Wednesday, April 8, 2009

The statute has run out ...

OK, I'm pretty sure the statute on tackiness and jingoistic nationalism has run out, so I'm posting this pic from St. Patrick's Day. Every year since St. Paul had a parade on St. Patrick's Day, my family has marched. My uncle's wife's family name is Conroy, so they had a banner done up and we all tromp through the streets, throwing candy to the crowd. Seems I don't have the knack (something about misplaced generosity, overhand vs underhand and the degree of force) so I wasn't allowed to continue the throwing of the candy. These people are my brothers, sister, spouses, nieces, nephews, cousins, children of cousins and their kids too. My Dad's parents immigrated in the early 20's. Now, three generations later, the family is about as diverse as the rest of America. African-Americans, Hispanics, gays, disabled, all parts of every religious and political spectrum - we pretty much have it all. And it's no big deal. In my Dad's generation, they were told, "stick with your own." It was a BIG DEAL when my Auntie married not an Irishman, but a German (second generation pro baseball, but it didn't matter to my grandfather who was a WWI disabled vet). Grandad tried to bribe her with a fur coat to wait to marry until her brother were home on leave from the Pacific WWII theater, but she wasn't interested. My Dad's neighbor hood housed the poorest of the poor. His family grew up in a re-purposed church. Unlike more affluent neighborhood where people of similar backgrounds clustered (Swede Hollow, for example) my Dad's neighborhood held blacks, Italians, Bohemians, Swedes, German, Irish and more. They all got along. But there was no question of anyone marrying outside their ethnic background. Until Auntie Mary. My Dad ended up marrying a woman of very diverse heritage, but by then my grandfather has resigned himself to dilution of the bloodlines and is smiling in photos of my Mom and Dad's wedding.

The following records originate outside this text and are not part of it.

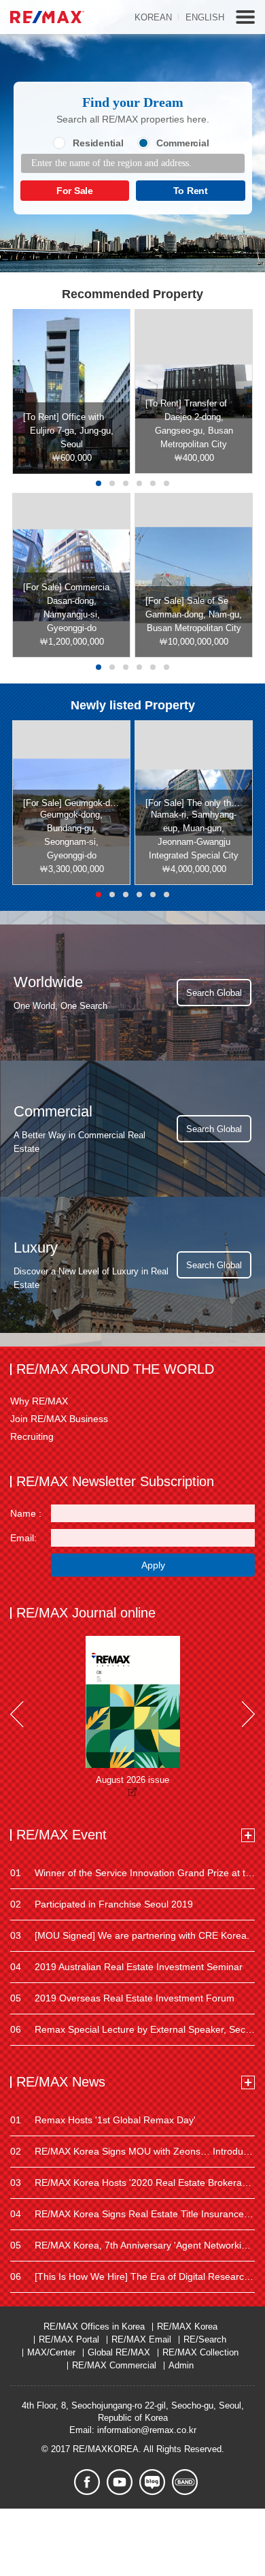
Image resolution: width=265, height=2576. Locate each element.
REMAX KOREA (47, 17)
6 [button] (166, 483)
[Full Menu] (245, 17)
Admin (181, 2365)
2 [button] (112, 483)
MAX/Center (51, 2352)
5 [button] (153, 483)
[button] (98, 667)
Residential (98, 143)
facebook (87, 2482)
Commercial (182, 143)
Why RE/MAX (39, 1401)
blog (152, 2482)
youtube (119, 2482)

So I am amused by the memory of a conversation with my sibs several years after I came out to them as one of the estimated gay 10% of all people in the world, when I explained that I was just following granddad's admonition to stick with my own. Interesting that in my own "marriage," it is the urban/suburban divide that has been the source of much misunderstanding.

"Marriage" There it is. That word. If you assume, for the moment, that the State has any business at all in sanctioning or not sanctioning the most intimate of human relationships (responsibility for children can and is imposed in different ways), for the purpose of stabilizing society (presumably to keep our lustful urges at bay) why restrict access to marriage? People mix up the religious sacrament with the civil status. Maybe because in this country, unlike many others, religious representatives are empowered to perform both rituals simultaneously. In some countries you get married at church AND at the courthouse, or it isn't official - some of those are countries where the US helped set up the civil system - ironic.

But we are where we are, and if the State is going to establish this institution of marriage, everyone should be able to partake, regardless of protected personal characteristic. Regardless of what my dear granddad might say. What is hopeful and instructive to me is the rapidity with which social attitudes toward mixed race, mixed ethnicity marriages has changed. Maybe before I die, I won't have to worry about being separated from my life-long partner in a nursing home because some one doesn't approve, and I can no longer advocate for myself. Maybe before I die I won't have to puzzle every time I am given an assortment of choices for marital status that don't include a correct description of my family. Maybe before I die, I won't even have to think about this. And our society will be that much more stable, include that many more loving relationships and have a 10% bigger wedding industry.

2 comments:

MarkN said...

Very well stated, my friend. I actually have great faith in the generation "after us" to see these ideas through. So the both of you stay very much alive, I think you will be pleased. Or as my Swedish ancestors would say, "You'll say ya, by yumpin' yiminy!"

twinsetellen said...

I agree - separate the religious from the civil. And require everyone to review the terms of the civil contract before they sign!